◆ **Material for this task**

__________________________________________________

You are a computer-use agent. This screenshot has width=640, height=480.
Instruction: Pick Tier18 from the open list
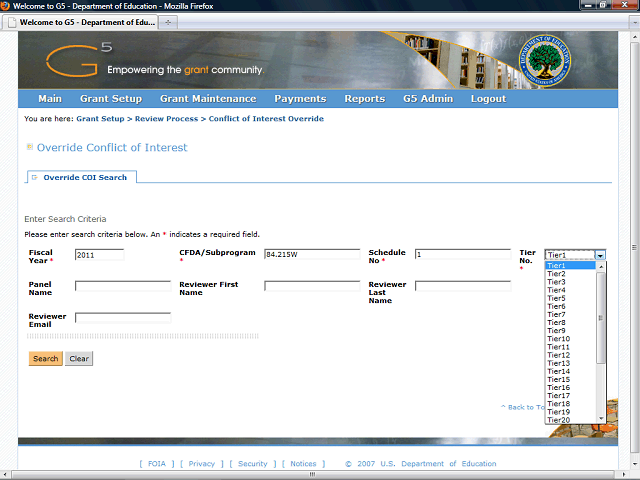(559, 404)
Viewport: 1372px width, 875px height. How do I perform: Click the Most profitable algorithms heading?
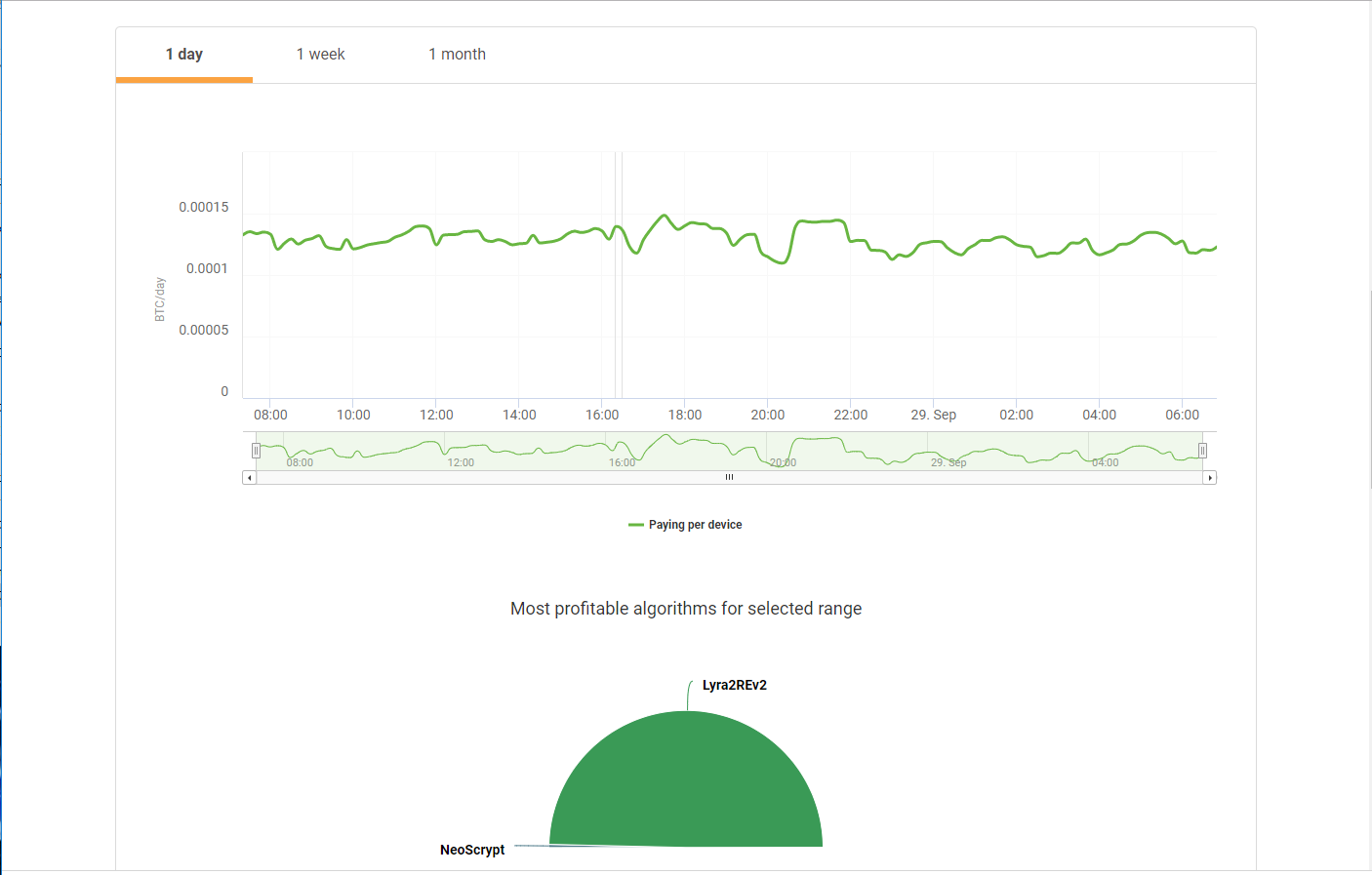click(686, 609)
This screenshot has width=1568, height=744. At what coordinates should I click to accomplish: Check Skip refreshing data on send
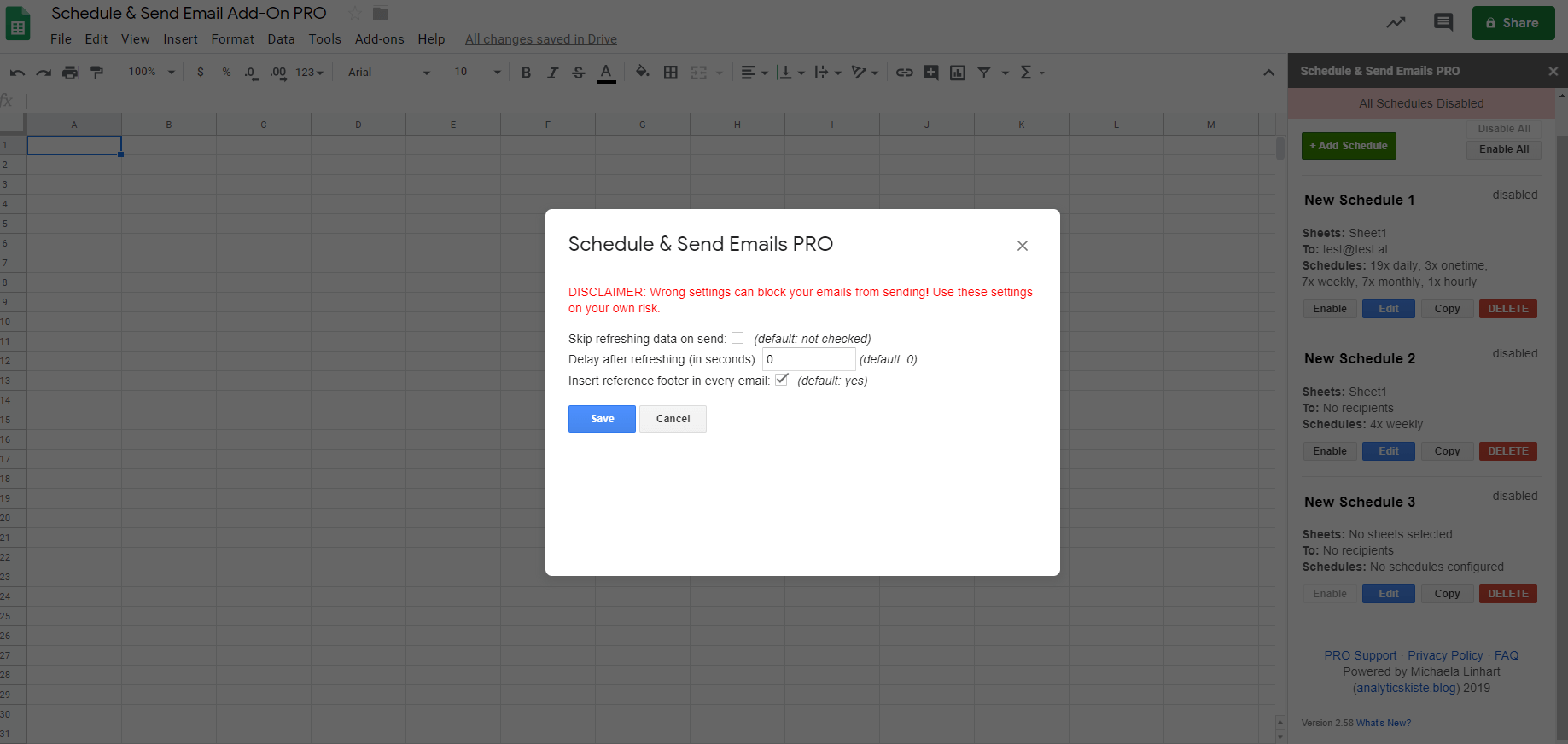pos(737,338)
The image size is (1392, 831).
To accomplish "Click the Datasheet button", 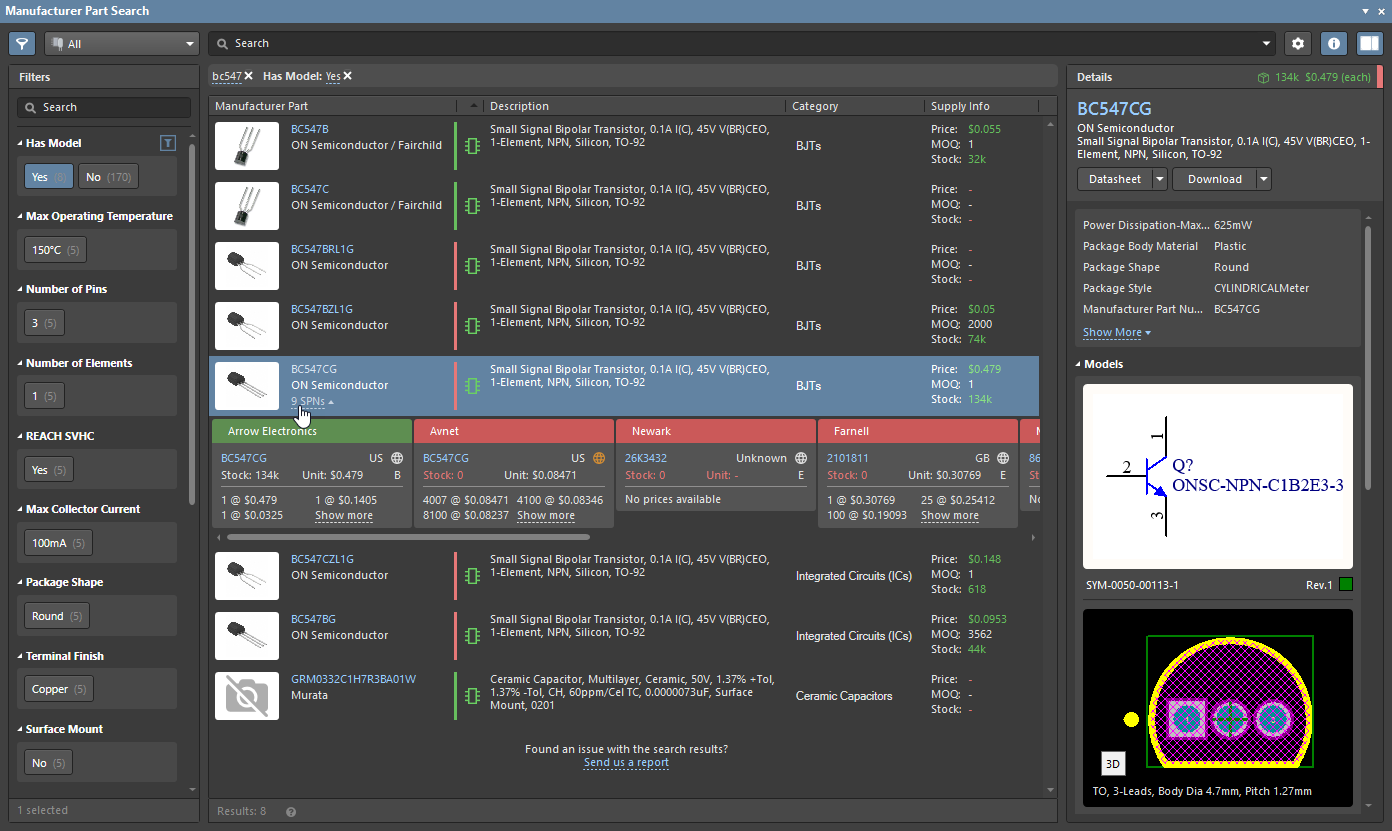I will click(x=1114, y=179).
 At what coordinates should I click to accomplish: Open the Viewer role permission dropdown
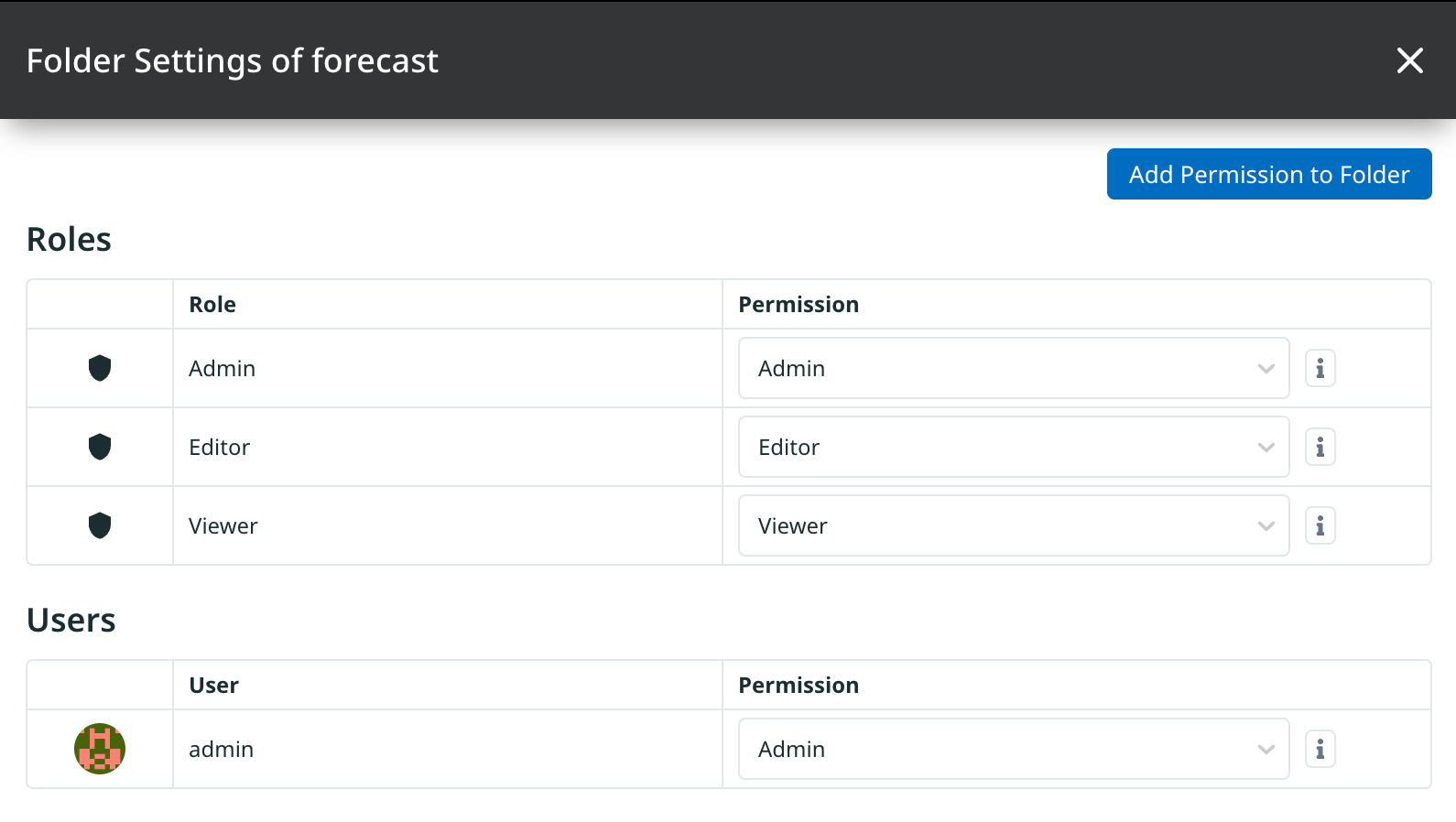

__________________________________________________

◆ **Goal**
Rewrite the lines from the first one through the line with "pos(737,338)", changing "screenshot" to "capture" and keeping everything else the same. Leave out the pictures.

◆ **Written solution**
You are a computer-use agent. This capture has width=640, height=480.
Instruction: Pick Tier18 from the open list
(559, 404)
Viewport: 1372px width, 875px height. How do I perform: Click the Most profitable algorithms heading?
click(686, 609)
This capture has width=1568, height=744. At what coordinates should I click to accomplish: Check Skip refreshing data on send
pos(737,338)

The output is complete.